Task description :: Rewrite the lines below, substituting "code block" for "snippet" and leaving everything else as it is. Omit the pictures from your answer.

start Provided material

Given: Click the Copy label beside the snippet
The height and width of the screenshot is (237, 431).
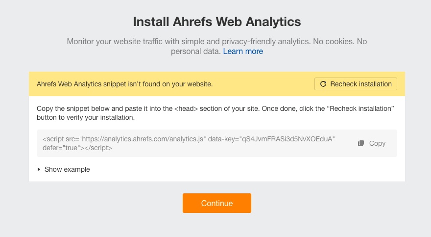Looking at the screenshot, I should point(377,143).
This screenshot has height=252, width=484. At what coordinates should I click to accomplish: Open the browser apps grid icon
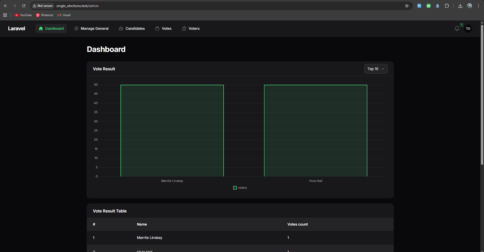tap(5, 15)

end Provided material

Answer for this exercise ::
Given: Click the Copy label beside the code block
The height and width of the screenshot is (237, 431).
Looking at the screenshot, I should point(377,143).
This screenshot has height=252, width=484. At what coordinates should I click to accomplish: Open the browser apps grid icon
tap(5, 15)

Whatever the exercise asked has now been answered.